The Future: What’s Missing
Both frameworks are reference implementations, not products. But the gaps are revealing.
First, reproducibility across different models remains unsolved. The reference harness pins every subagent model, but results still vary across runs. One team reported that their patches were “highly inconsistent, some good, some bad, until the harness was updated to tell the model to validate patches by re-running the proof of concept.”
Second, context window management for multi-turn attacks requires model-aware conversation trimming. Augustus includes a lookup table for 30+ models across OpenAI, Anthropic, Google, Meta, Mistral, Cohere, and DeepSeek with a 7,500-token default fallback. This is the kind of gnarly system design detail that doesn’t fit in a README.

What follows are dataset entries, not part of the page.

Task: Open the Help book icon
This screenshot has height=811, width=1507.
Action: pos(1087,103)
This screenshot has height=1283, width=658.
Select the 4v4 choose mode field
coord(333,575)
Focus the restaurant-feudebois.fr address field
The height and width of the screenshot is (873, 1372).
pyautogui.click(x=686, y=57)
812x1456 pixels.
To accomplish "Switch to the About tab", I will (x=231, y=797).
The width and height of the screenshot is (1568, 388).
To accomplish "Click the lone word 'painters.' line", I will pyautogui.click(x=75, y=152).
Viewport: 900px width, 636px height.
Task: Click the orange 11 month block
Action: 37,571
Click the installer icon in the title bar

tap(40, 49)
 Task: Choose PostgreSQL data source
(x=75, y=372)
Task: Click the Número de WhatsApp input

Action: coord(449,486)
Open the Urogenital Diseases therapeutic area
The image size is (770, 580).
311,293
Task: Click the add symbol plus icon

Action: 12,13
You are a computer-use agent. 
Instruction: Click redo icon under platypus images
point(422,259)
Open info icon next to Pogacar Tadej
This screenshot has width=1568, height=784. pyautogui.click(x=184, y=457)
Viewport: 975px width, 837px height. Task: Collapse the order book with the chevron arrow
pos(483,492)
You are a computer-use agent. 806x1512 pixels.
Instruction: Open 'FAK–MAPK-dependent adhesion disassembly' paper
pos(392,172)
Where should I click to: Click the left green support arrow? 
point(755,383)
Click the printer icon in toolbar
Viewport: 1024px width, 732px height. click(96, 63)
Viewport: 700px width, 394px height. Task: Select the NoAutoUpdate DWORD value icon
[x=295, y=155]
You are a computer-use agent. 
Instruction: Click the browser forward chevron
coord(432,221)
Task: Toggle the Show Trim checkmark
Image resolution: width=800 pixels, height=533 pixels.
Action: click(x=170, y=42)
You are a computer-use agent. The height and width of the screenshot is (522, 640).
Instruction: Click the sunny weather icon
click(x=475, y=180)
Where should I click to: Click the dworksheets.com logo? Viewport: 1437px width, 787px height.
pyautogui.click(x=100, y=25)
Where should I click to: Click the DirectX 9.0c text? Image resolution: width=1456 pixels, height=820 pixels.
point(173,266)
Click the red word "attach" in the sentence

Third, the feedback loop from patched findings back into the threat model is manual. The reference harness updates the target’s known_bugs list, but it doesn’t automatically recalibrate detection thresholds or reprioritize focus areas based on what was found.
What This Means for Your Architecture
If you’re building an AI-powered security pipeline, here are the concrete lessons from these reference implementations:
- Separate discovery from verification. Using the same agent for both leads to self-censorship and missed findings.
- Build the sandbox first. The isolation requirements aren’t negotiable, and proving exploitability requires a faithful reproduction of production.
- Invest in the threat model. Scanning without context produces findings that teams can’t triage, which creates alert fatigue and erodes trust.
- Plan for the patching bottleneck. The model will find more bugs than you can fix. Budget engineering time for triage and validation.
- Partition the search space. Parallel agents need distinct focus areas to avoid converging on the same shallow bugs.
The reference harness is honest about its limitations. The teams that succeed aren’t the ones with the most sophisticated AI, they’re the ones with the most disciplined architecture.